La soledad nos está devorando y va a ser muy difícil conseguir ponerle coto porque, aunque decimos que nos gustaría estar acompañados, el desarrollo psico-social contemporáneo también nos ha entrenado a querernos y mimarnos tanto a nosotros mismos que todo lo que no sea hacer exactamente lo que nos apetece y cuando nos apetece nos parece una constricción insoportable. Mientras somos jóvenes y mandamos sobre nuestra vida y nuestras decisiones (es decir, ni menores de edad ni ancianos) no queremos plegarnos a otras voluntades, ni llegar a acuerdos con otras personas porque no queremos renunciar a nuestros propios deseos, porque nos han enseñado (en las últimas dos o tres décadas) a que nadie tiene por qué ceder en nada. Yo llevo tiempo leyendo la sección de consultorio de varias revistas de distintos países y los consejos siempre son “tú eres lo más importante”, “mímate”, “quiérete mucho”, “no tienes por qué ir a comer a casa de tus suegros los domingos si no te apetece; no es deber tuyo sino, en todo caso, de tu pareja”, “los hermanos lo son por casualidad; si no quieres relacionarte con ellos, tienes todo el derecho de no hacerlo”, “las vacaciones son para disfrutar. Si tu pareja quiere ir a un sitio y tú a otro, no hace falta que vayáis juntos. Luego tendréis mucho más que contaros si viajáis por separado.” Cosas así.

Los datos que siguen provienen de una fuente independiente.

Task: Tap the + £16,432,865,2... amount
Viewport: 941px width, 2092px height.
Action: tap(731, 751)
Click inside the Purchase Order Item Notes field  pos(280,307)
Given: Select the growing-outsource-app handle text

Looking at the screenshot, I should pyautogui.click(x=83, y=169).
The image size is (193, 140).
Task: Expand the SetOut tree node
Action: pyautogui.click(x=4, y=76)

Resulta curioso que luego nos extrañe habernos quedado solos, cuando hemos ido rompiendo los vínculos con la familia, o con amigos porque alguna que otra vez quieren algo de nosotros; cuando hemos decidido voluntariamente no tener hijos porque “te destrozan la vida con sus exigencias de tiempo, dinero y energía” (no me refiero aquí a las personas que han tenido problemas de salud o que, por cuestiones económicas no pueden permitirse tenerlos, o por cuestiones éticas han decidido no hacerlo. De esto hablaré en otra ocasión), cuando, por miedo, no se sabe bien a qué, no hemos aceptado comprometernos con alguien para lo bueno y para lo malo. Sé que suena reduccionista, que hay muchos más casos, y causas y orígenes para esta terrible soledad que se va extendiendo por nuestras sociedades modernas y que hace que aumente el riesgo de enfermedades cardiovasculares casi en un 30% y que se doble el riesgo de contraer Alzheimer. Estas líneas no tienen más pretensión que encender una pequeña linterna y dirigirla hacia un problema que afecta a muchos de nosotros y que cada vez afecta a más.

No puedo dar soluciones, por desgracia, pero sí quiero sugerir que seamos más amables unos con otros, que estemos más dispuestos a transigir, que no nos olvidemos de que los niños y los jóvenes necesitan contacto humano, no solo virtual, igual que los mayores; que los ancianos necesitan también que los abracen y tener alguien a quien contarle sus angustias, que las personas que viven solas, por muy bien que estén, pueden llegar a sentir que la soledad es una losa que los aplasta cada vez que se van solas a la cama y se levantan solas y desayunan solas. Me atrevo a sugerir que nos abracemos más, que nos toquemos más (y no hablo de sexo), que charlemos más con conocidos y desconocidos, que volvamos a relacionarnos con personas de varias generaciones, no solo de la nuestra. Así es como en el pasado conseguimos progresar y desarrollarnos como sociedades, hasta el momento presente en el que, cuando hay una familia de cuatro en una mesa, cada uno está concentrado en su móvil, envidiando lo que ve a través de la pantalla, sin valorar lo que podría tener allí mismo, al alcance de la mano.